Halloween in our neighborhood is an event that rivals Christmas and the Fourth of July for the enthusiasm of our neighbors. Some of them actually set off fireworks, a curious adaptation of Independence Day festivities that is nuisance enough in the heat of a summer’s night. I didn’t quite get the connection, unless they were pretending to blow up zombies.

I seriously considered waiting until morning to put out our trash containers, but the idea of getting out of bed on a weekday any earlier than was absolutely necessary was quickly dismissed. Instead, I vowed to wait until just before I turned in for the night to complete the task.

The problem was, I’ve always felt that any work undone was - well - work that still had to be done. It would be hard to relax with that bag of to-be-recycled paper staring blindly at me from its perch in the living room, wordlessly pestering me while I tried to watch bad TV.

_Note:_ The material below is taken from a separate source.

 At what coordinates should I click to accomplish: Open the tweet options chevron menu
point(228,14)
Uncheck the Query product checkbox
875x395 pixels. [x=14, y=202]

Finally about 10 p.m., I crawled off the couch and headed out to perform the chore I normally completed before even setting foot in the house after work. When I carried our barrel to the curb I was horrified to discover; not one of my neighbors had put out their trash. I contemplated the potential disaster that awaited me, my trash standing a lonely vigil without even the pretense of reinforcements, a single pup tent occupying Wall Street, a battalion of New York cops descending upon it, resentful of the burden it was placing on the city and the overtime they were being paid.

Still, the streets were empty and the neighborhood was quiet, the local artillery having ceased its bombardment. I went back to our mudroom, retrieved the recycling-bins, and never looked back. At bedtime, however, I did look out. With dread, I drew back the curtains to see my refuse containers still maintaining their lonely vigil. I went to bed, but I slept the fitful sleep of the condemned, which I essentially do every night.

In the morning I arose from bed, drew open the curtains and spied my barrel and bins still standing proudly, resolutely and defiantly at the curb. They now had been joined by other containers, less courageous containers, put out by less courageous early-rising neighbors. There were no broken bottles in the street, no grapefruit-rinds or coffee-grounds scattered across my lawn.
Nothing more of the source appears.